- Passage provided
Money can’t buy innovation

04 Feb 2009 | Viewpoint
Everyone’s strapped for cash – except pharma. But the latest spending spree is no more of a fix for expiring patents than botox is for ageing skin, writes Nuala Moran.

Nuala Moran, Senior Editor

Wallets at the ready, big pharma is swaggering through the financial crisis. Before the rest of us were used to writing 2009 when signing cheques, Pfizer announced the acquisition of fellow big pharma Wyeth for $68 billion in cash or shares.

Soon after, the collegiate atmosphere that has always ruled the relationship between Roche and Genentech was soured when Roche went hostile in its bid to buy the minority stake in the Californian biotech it does not own already. Now this week Sanofi-Aventis and Merck have said they are on the hunt for major acquisitions.

Pfizer’s CEO Jeff Kindler told analysts recently that every acquisition should be in pursuit of a strategy – the current number one strategic objective in the case of the world’s largest pharma company being how to avoid falling off a cliff when its patents on Lipitor expire in 2011. The cholesterol-lowering drug is the world’s biggest-selling pharmaceutical with sales of $13 billion per annum.

A mega merger with Wyeth will boost revenues and should offer some further opportunities for cost-cutting. But on this front Pfizer’s previous form is not reassuring. The acquisitions of Warner-Lambert in 2000 and Pharmacia brought a lower share price in their wake.

- Information shown
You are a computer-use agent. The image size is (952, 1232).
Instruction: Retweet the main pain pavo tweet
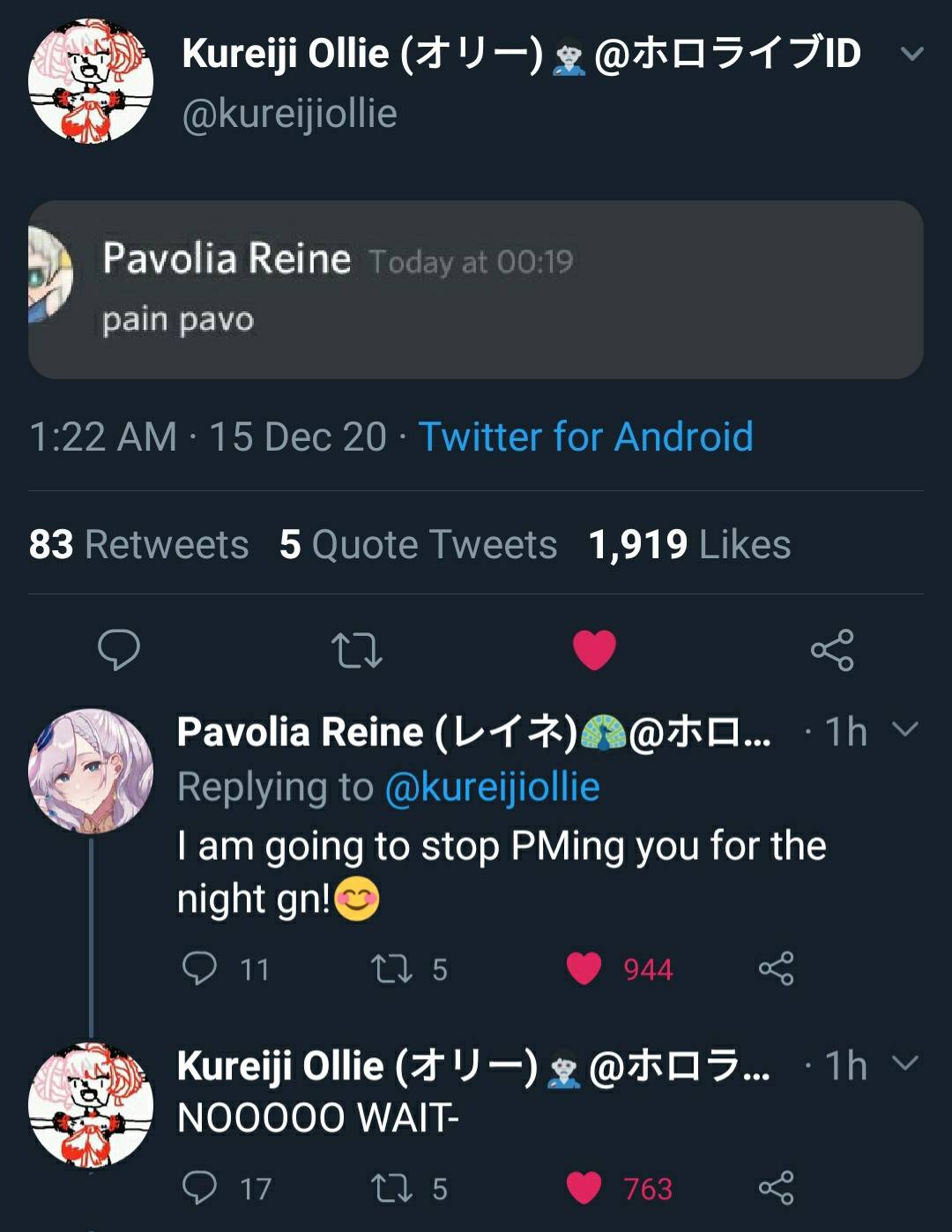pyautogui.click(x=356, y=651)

--

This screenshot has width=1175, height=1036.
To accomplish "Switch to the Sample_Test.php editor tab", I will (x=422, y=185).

==

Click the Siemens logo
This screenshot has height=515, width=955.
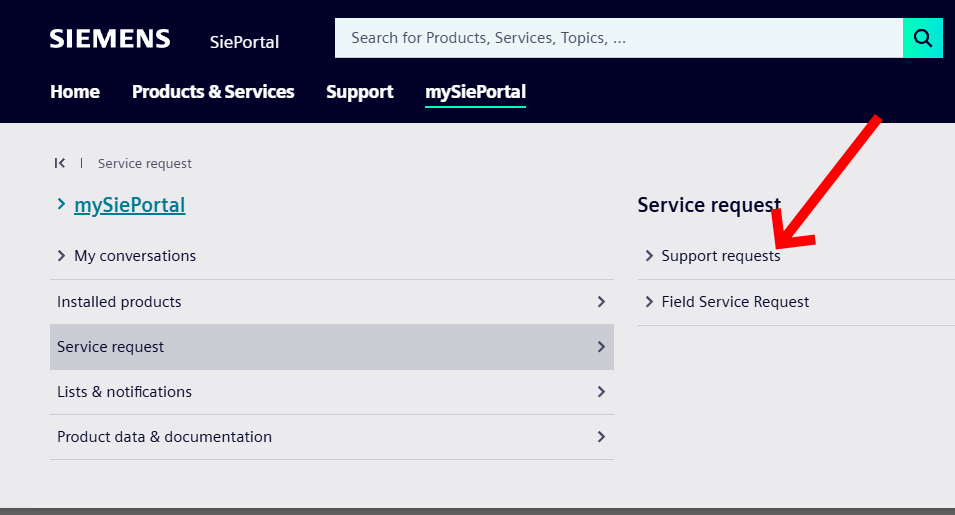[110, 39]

- Task statement
Extend the article on big pharma's acquisition spree past its last sentence. The rows come from a separate source and are not part of the article.

- Written response
Buying Wyeth may plug the Lipitor gap (though Wyeth’s biggest product, the anti-depressant Effexor, is also due to go head-to-head with generics in the next two years), but the bigger challenge is how the lacklustre portfolio can make up for subsequent patent expiries. As A. Shabeer Hussain, programme leader at Frost and Sullivan’s Pharmaceutical and Biotechnology Healthcare Group, puts it “Though its pipeline has 200 products, there are no blockbusters to even dent the [hole] of around $30 billion left by the patent expiry of 13 drugs by 2014.”

Mine’s bigger than yours

As Hussain notes, most of the big pharmaceutical companies face declining revenues and earnings in the next five years, and the Pfizer and Wyeth merger is likely to spread M&A contagion. Novartis is sitting on a cash mountain of $15 billion, Roche $13.5 billion, Johnson & Johnson $13 billion, Merck $10 billion and GlaxoSmithKline $9.5 billion.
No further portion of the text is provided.